Prior to the start of the rollout of the Canadian Dental Care Plan, the federal government began offering the Canada Dental Benefit in December 2022, which provides $260 to $650 per child under 12 per year to cover dental expenses for families making less than $90,000. However, the CCPA says that leaves out 425,749 children under 12, or 35 per cent, because their family income is too high.

The Canada Dental Benefit is set to be superseded by the Canadian Dental Care Plan, which has been rolling out in phases, starting with seniors becoming eligible between December 2023 and May 2024. Canadians with a valid Disability Tax Credit certificate and children under 18 can start applying as of this June, while all remaining eligible Canadians are set to gain access in 2025.

According to calculations from the CCPA, the new program will provide dental insurance for 8.5 million Canadians, while an additional 1.4 million already benefit from some provincial dental programs but may be improved coverage through the federal program.
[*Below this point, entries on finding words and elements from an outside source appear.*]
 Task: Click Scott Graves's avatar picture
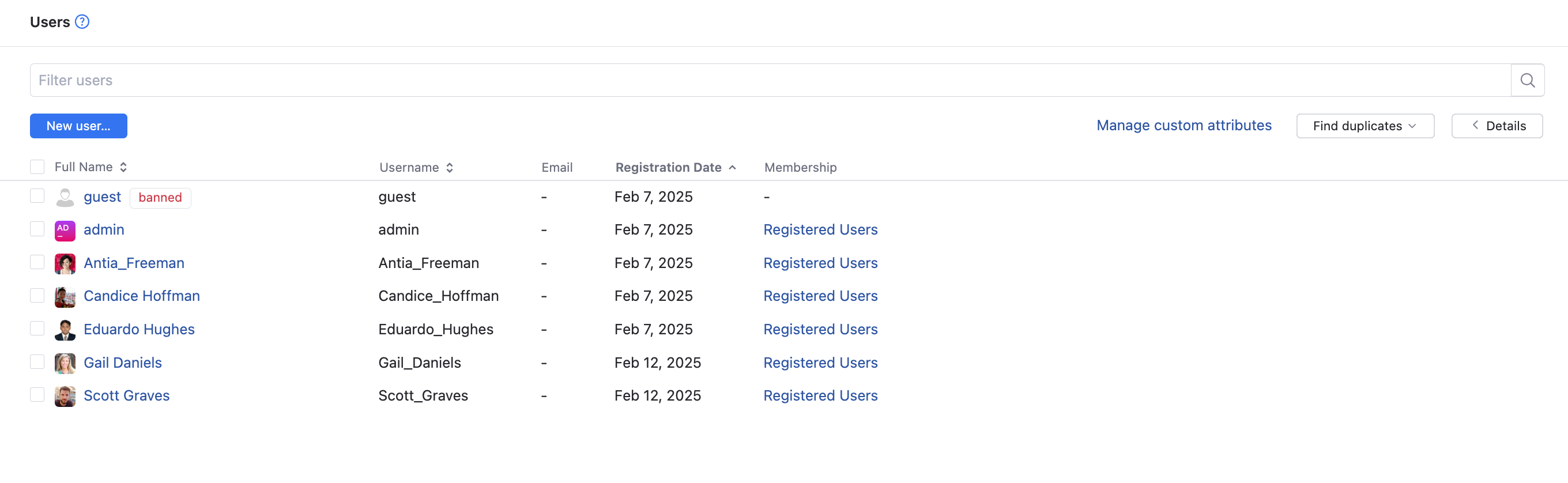coord(65,396)
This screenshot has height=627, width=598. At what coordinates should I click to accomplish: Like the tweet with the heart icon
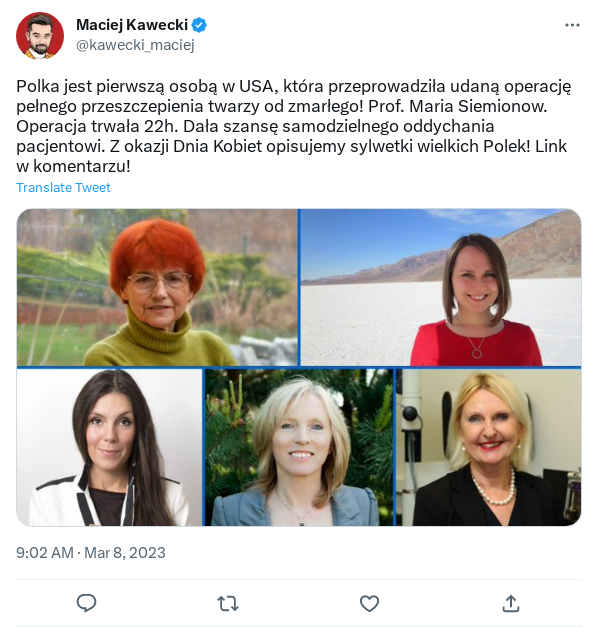pyautogui.click(x=369, y=603)
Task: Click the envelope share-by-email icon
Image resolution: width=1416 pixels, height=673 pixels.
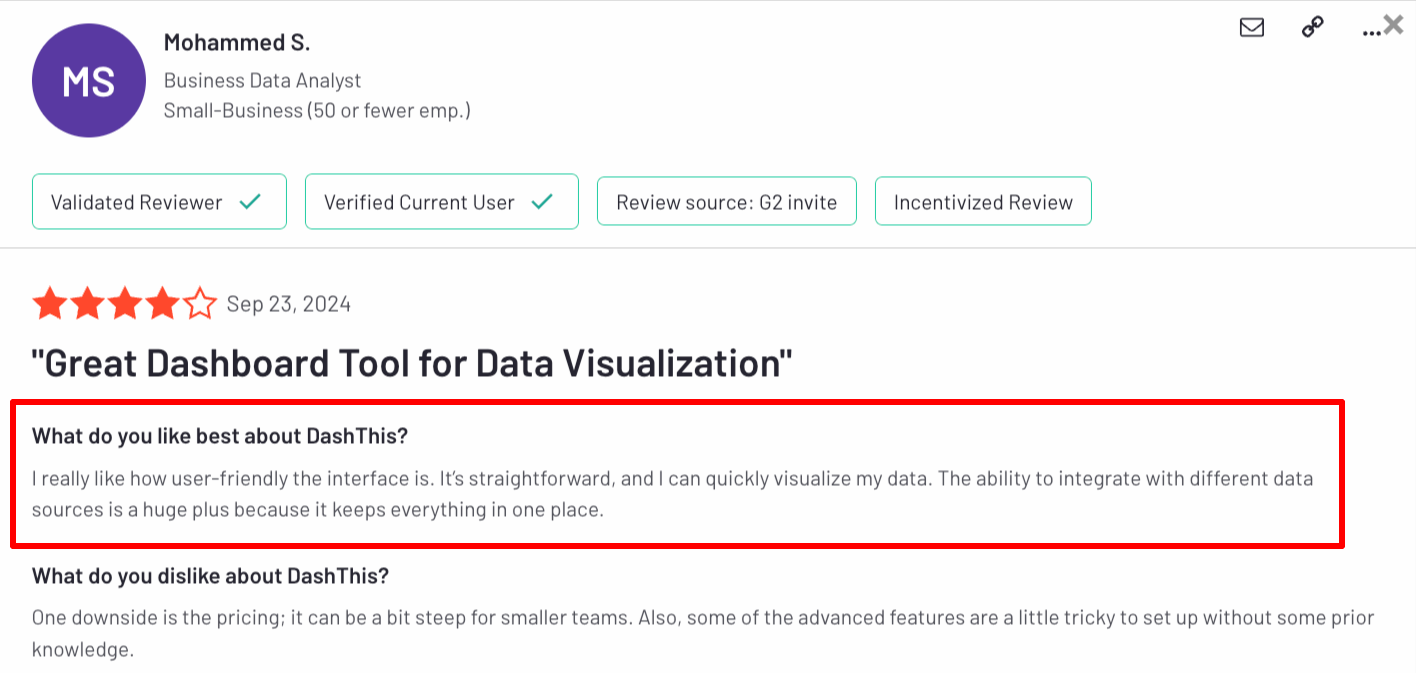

However, the $90,000 income cap leaves out 4.4 million.

Furthermore, if the income cap isn’t indexed to inflation, the report notes that “fewer and fewer people will be able to access them over time.”

The upcoming dental plan is budgeted at $13 billion over five years, with $4.4 billion being budgeted annually once the program is completely rolled out. However the CCPA is calling on the feds to provide an additional $1.45 billion per year in funding to make the program universal, much like going to a hospital or the doctor’s office.

“There are two choices,” said Macdonald. “The first is continuing to create new medical care programs with a fill-in-the-gaps model and an income cap, like Canada is currently doing on dental care. The second is delivering on the promise of the Canada Health Act, which is based on health care for all and imposes no income threshold for care.”